Tools · Heat & off-gassing
Heat, blood flow, and the gas you carry
When it comes to the surface and the gas still dissolved in you, common sense tends to follow the science. The exact numbers here are still being researched and argued, and the place to get the current specifics is DAN — but the broad picture is settled enough to be worth carrying in your head. So treat what follows as something to think about, not a rule to dive by: temperature, and what it does; blood flow, and what it does; and the what-ifs.
The soda tool showed one lever on dissolved gas: drop the pressure and it fizzes out. Temperature is the other lever. Warm a liquid and it holds less gas — warm soda goes flat — and after a dive your tissues are still a loaded soda. Warm them and their capacity falls; whatever they can no longer hold has to go somewhere.

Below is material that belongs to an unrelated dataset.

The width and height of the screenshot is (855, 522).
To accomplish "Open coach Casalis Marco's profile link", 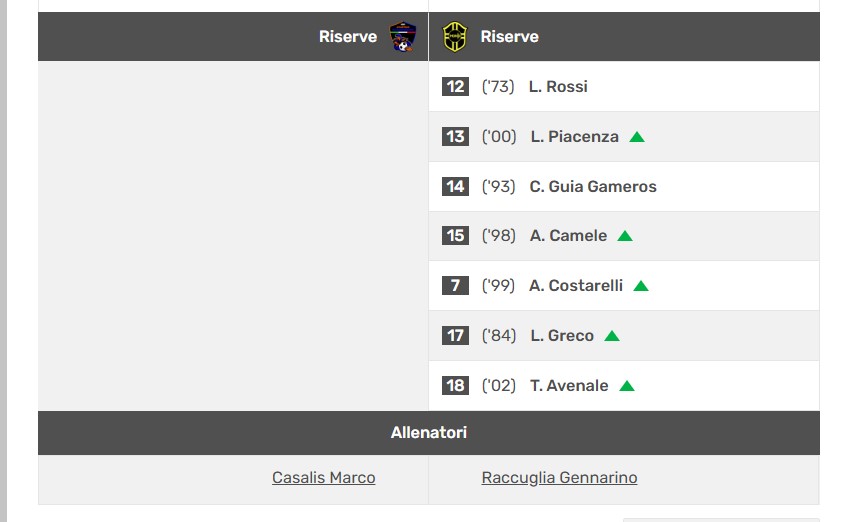I will point(324,478).
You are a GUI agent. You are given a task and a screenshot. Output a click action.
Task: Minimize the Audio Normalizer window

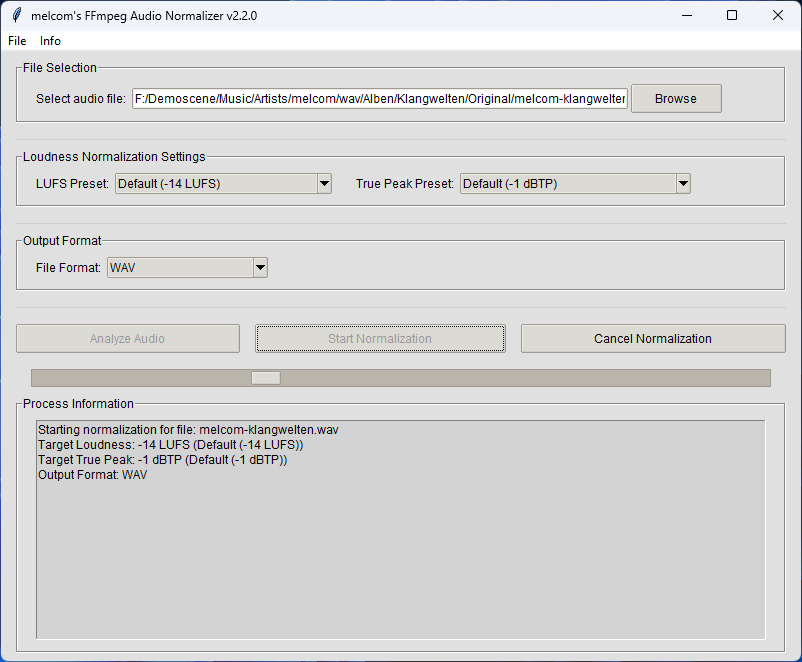pyautogui.click(x=686, y=15)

No mystery in any of it — it's just math, describing reality closely. The steps resolve live with your numbers:
Heat and dissolved gas, step by step
Three outcomes, and they're the whole story. Cold tightens the vessels — vasoconstriction — and blood flow falls; the tissue can still hold its gas easily, but with the blood barely moving, the gas leaves only slowly. That's the cold diver on ascent, and the heater that quit. Gentle warmth opens the vessels — vasodilation — and because it comes on slowly, the blood carries the surplus away about as fast as the capacity falls; done this way, warming actually helps you off-gas. That's the gentle rewarm on the way up. Sudden warmth is the trap: the capacity plunges below what the tissue is carrying before the blood can catch up, and the surplus comes out as bubbles in the tissue itself. That's the hot shower, the hot tub — and skin bends begin right there.

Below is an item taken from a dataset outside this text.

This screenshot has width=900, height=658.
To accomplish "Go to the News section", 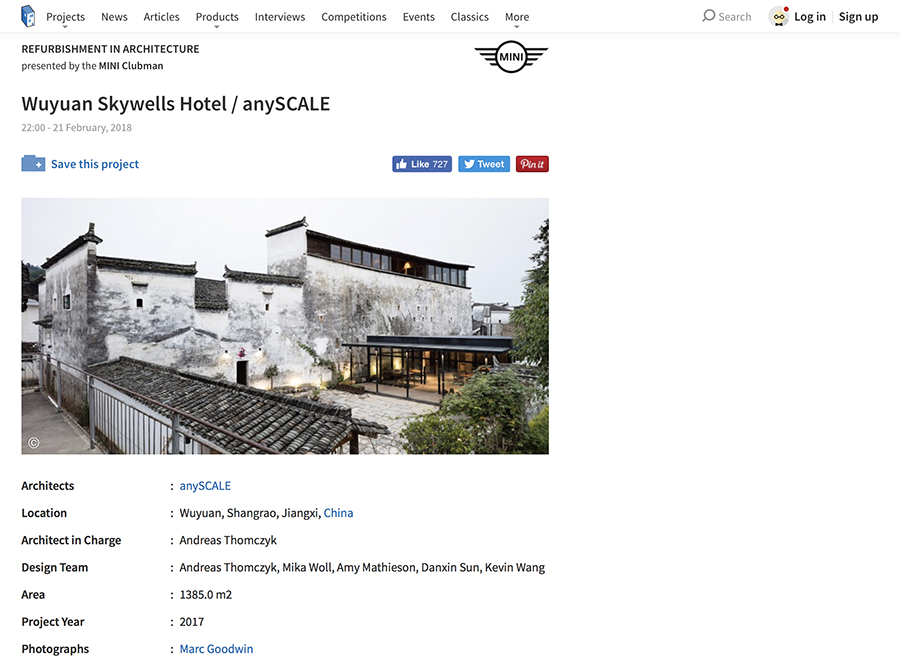I will pos(114,17).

The same logic runs through the dive itself, which is where it gets counterintuitive. Being warm at depth opens your vessels and lets you take on more nitrogen; being cold on the way up closes them and lets you give off less. So the worst possible thermal profile is warm-on-the-bottom, cold-on-the-ascent — and a Navy study found exactly that combination produced dramatically more decompression sickness than its reverse, even on far shorter dives. The takeaway the researchers drew is the one worth keeping: stay cool while you're loading, warm gently while you're unloading.
Which is what makes an electric heater in a drysuit a quiet trap, and you've probably thought this through if you dive dry. Run it warm on the bottom and it does two things at once — loads you up faster, and sets you up to fail into the worst case, because a heater's failure is always toward cold and tends to come late, when the battery fades, which is to say on the ascent. Bank on warmth at depth and a failure drops you straight into warm-bottom, cold-ascent. Run cool on the bottom and add heat only coming up, and even a failure just leaves you cool throughout — uncomfortable, but roughly what the tables were built around. Same part, same failure, completely different consequence, decided entirely by when you chose to depend on it. Warm coming up.

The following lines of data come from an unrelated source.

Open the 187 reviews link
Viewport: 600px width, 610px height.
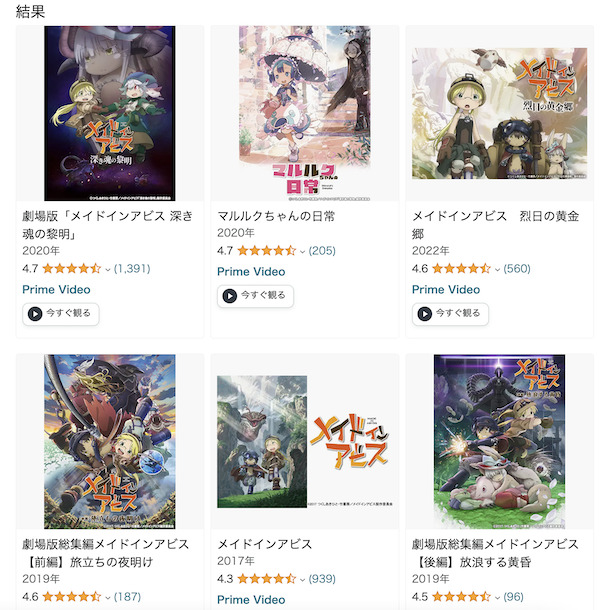coord(127,597)
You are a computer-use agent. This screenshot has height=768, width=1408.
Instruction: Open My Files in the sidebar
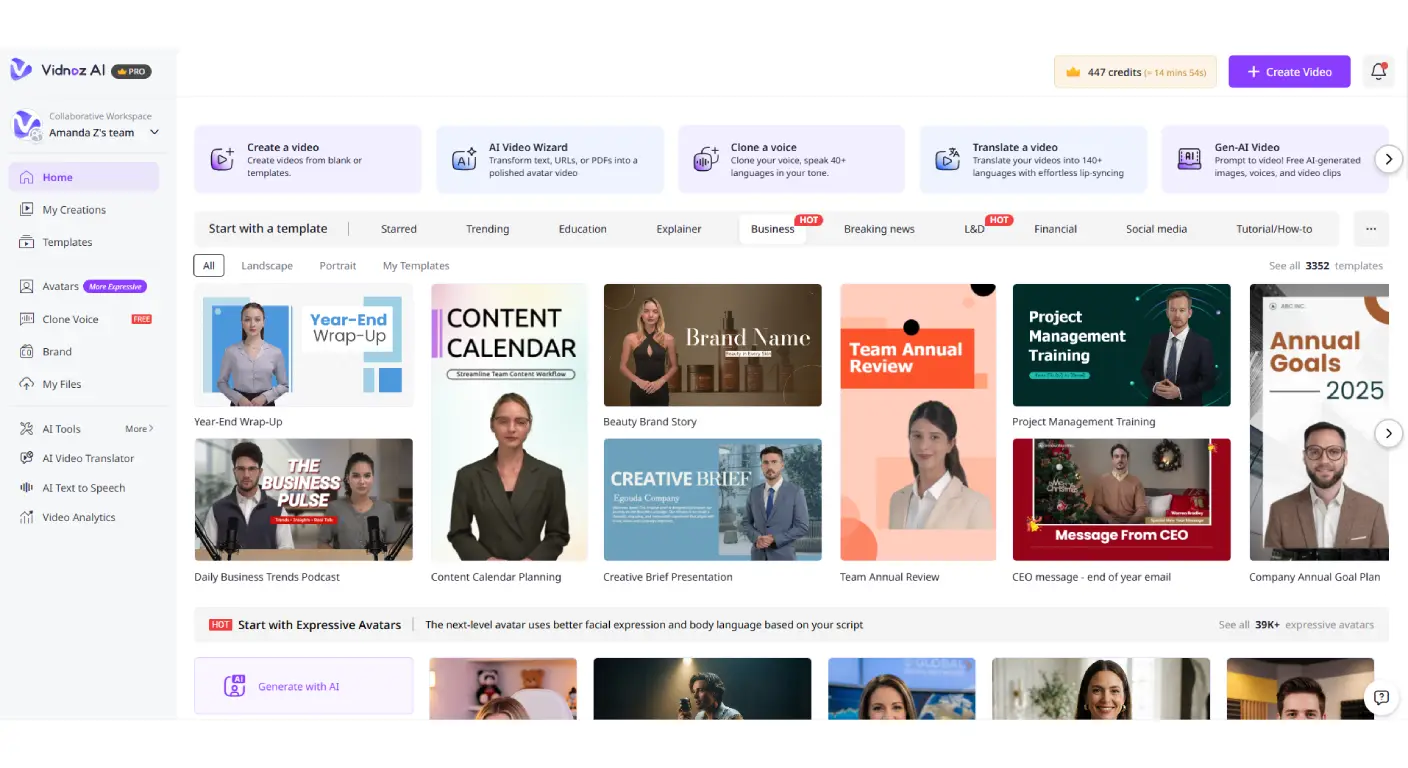(x=61, y=384)
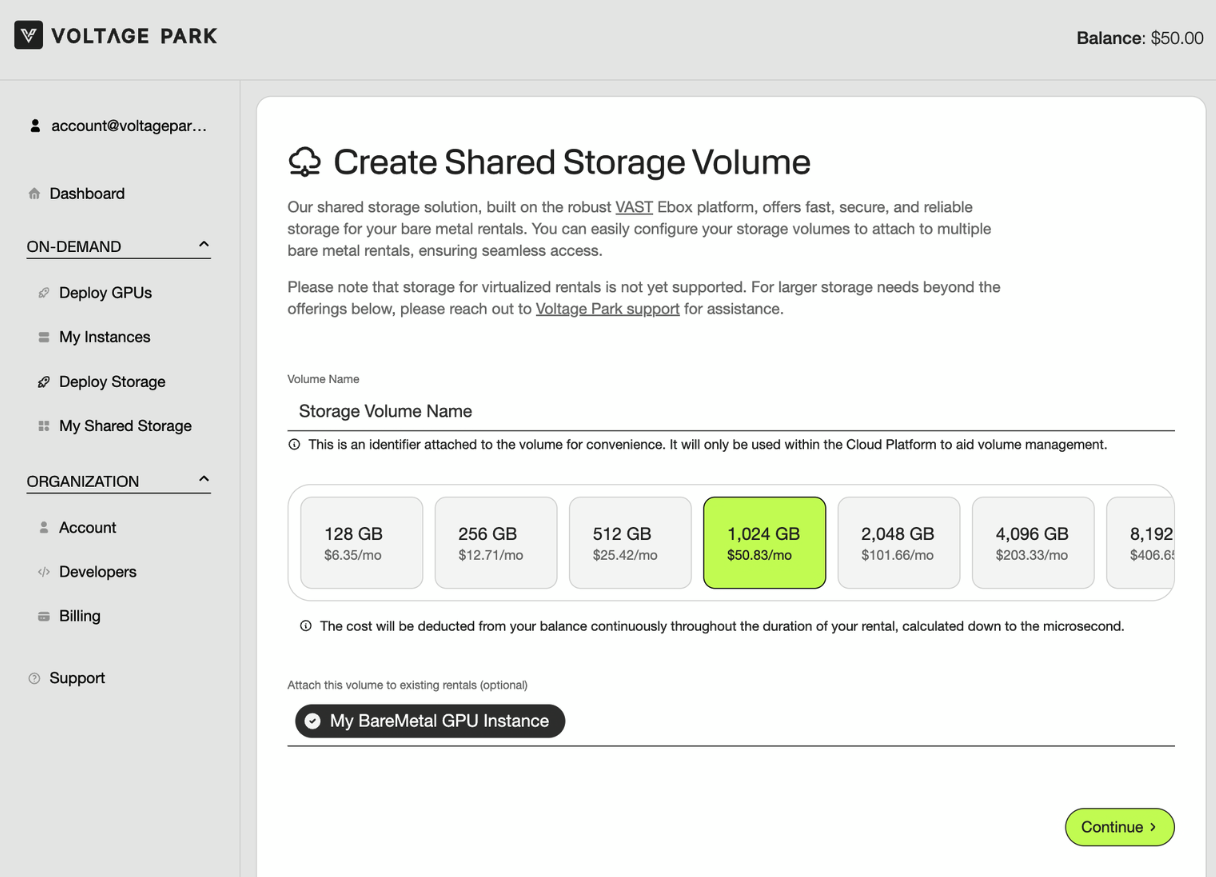Viewport: 1216px width, 877px height.
Task: Click the My Shared Storage grid icon
Action: [x=43, y=426]
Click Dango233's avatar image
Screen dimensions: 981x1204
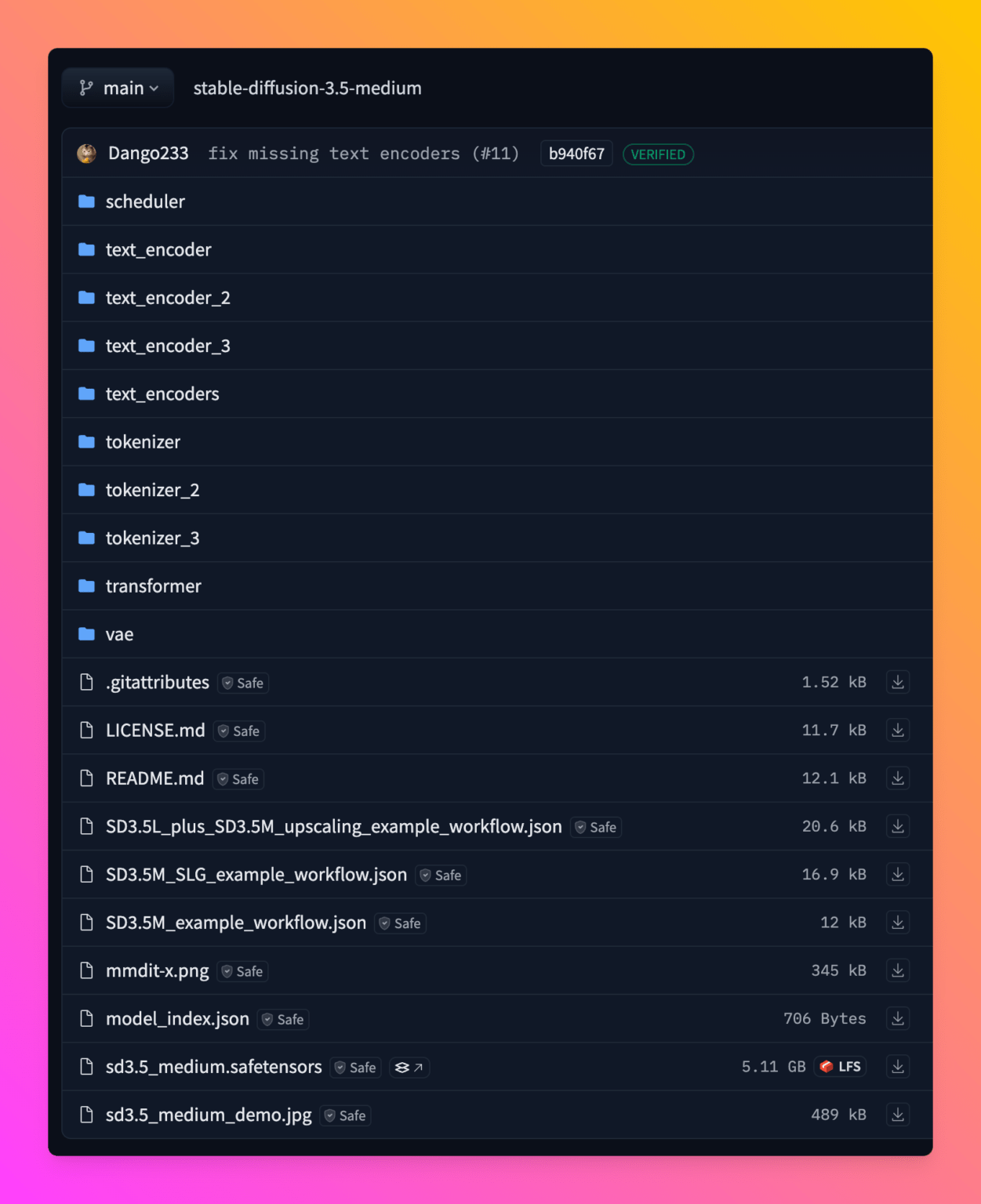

And the what-ifs, the ones that stack up when you're travelling. The hot shower on the dive boat and the resort hot tub are both sudden warmth on a loaded body — delay them; stow your gear, eat, log the dive, then warm up slowly. Alcohol is the compound case: it dilates the vessels, it dehydrates you (and good hydration is one of the few things shown to help off-gassing), and it blurs the line between a hangover and the first signs of a hit. Put the evening together — hot shower, hot tub, a few drinks, an early flight the next morning into a low-pressure cabin — and you've layered warming, dehydration, vasodilation, and altitude onto a body that may have been doing repetitive dives all week. None of these is a verdict; they're nudges, all in the same direction, and worth being awake to. It's the picture the safety people draw as slices of Swiss cheese: every defense has holes, and a hit comes not when one slice fails but when the holes in enough of them line up and the hazard passes clean through. No single hole is the problem. Lining them all up is.
The holes lining up
Each factor you leave unmanaged opens a hole on the line. With all of them open, the hazard runs straight through. Manage any one — tap to close its hole — and the chain breaks.
Quick check
Why can a hot shower right after a dive bring on skin bends?
Warmth drops solubility — warm soda goes flat. A body still loaded with nitrogen, warmed too fast, sheds the surplus as bubbles quicker than the blood can clear it. Gentle, gradual warming gives the blood time to keep up; a sudden hot soak doesn't.